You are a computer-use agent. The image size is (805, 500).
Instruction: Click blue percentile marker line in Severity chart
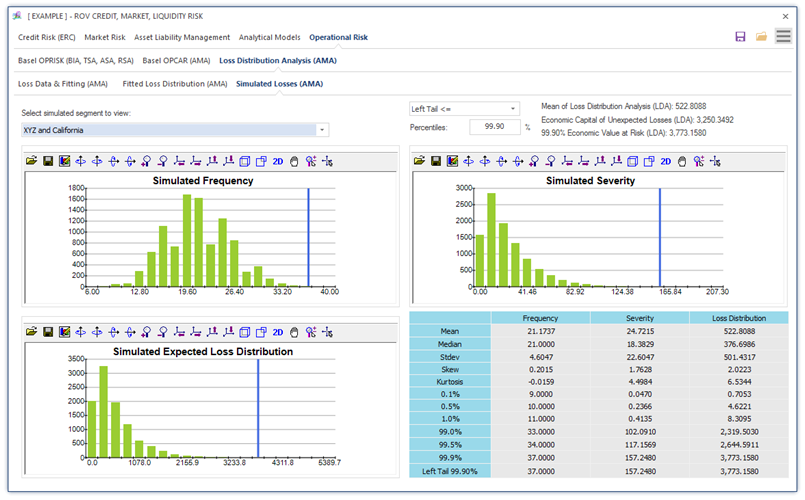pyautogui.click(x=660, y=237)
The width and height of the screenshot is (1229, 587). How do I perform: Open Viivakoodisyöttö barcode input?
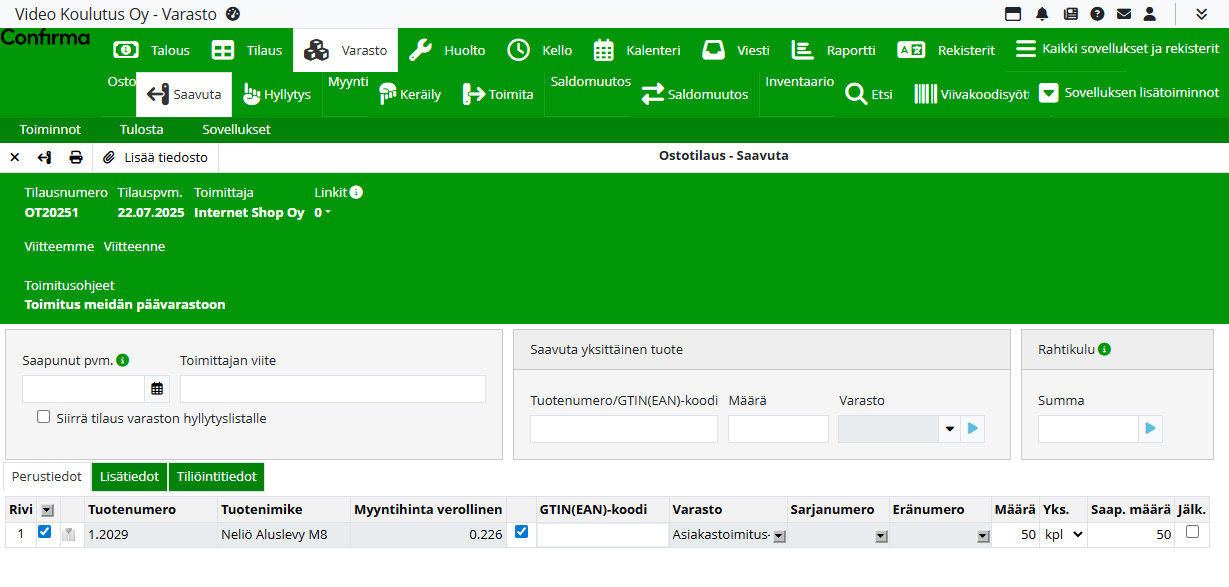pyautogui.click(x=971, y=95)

--

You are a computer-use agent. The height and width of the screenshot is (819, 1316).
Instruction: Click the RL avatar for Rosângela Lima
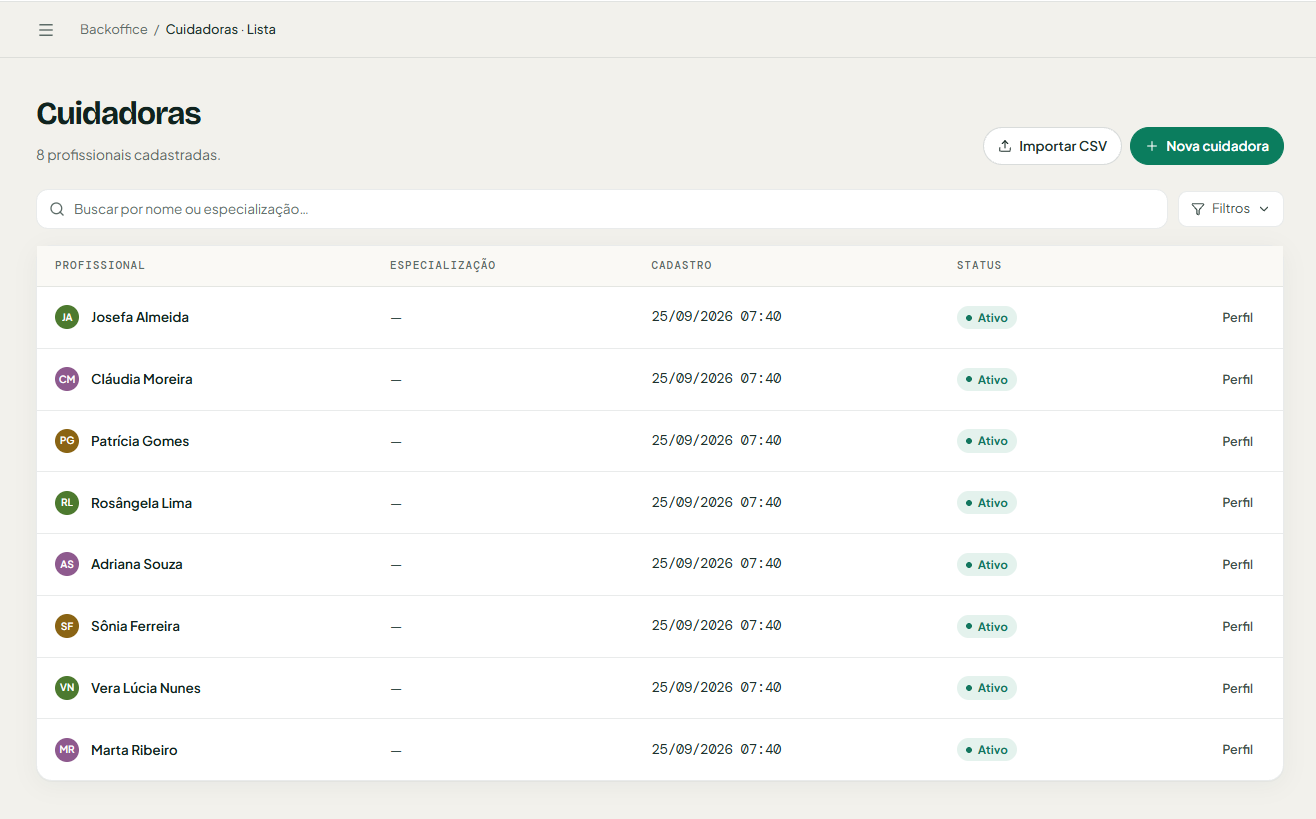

TASK:
Locate the lines above that contain "agent" and copy them.

RESPONSE:
You are a computer-use agent. The image size is (805, 500).
You are a computer-use agent. The height and width of the screenshot is (819, 1316).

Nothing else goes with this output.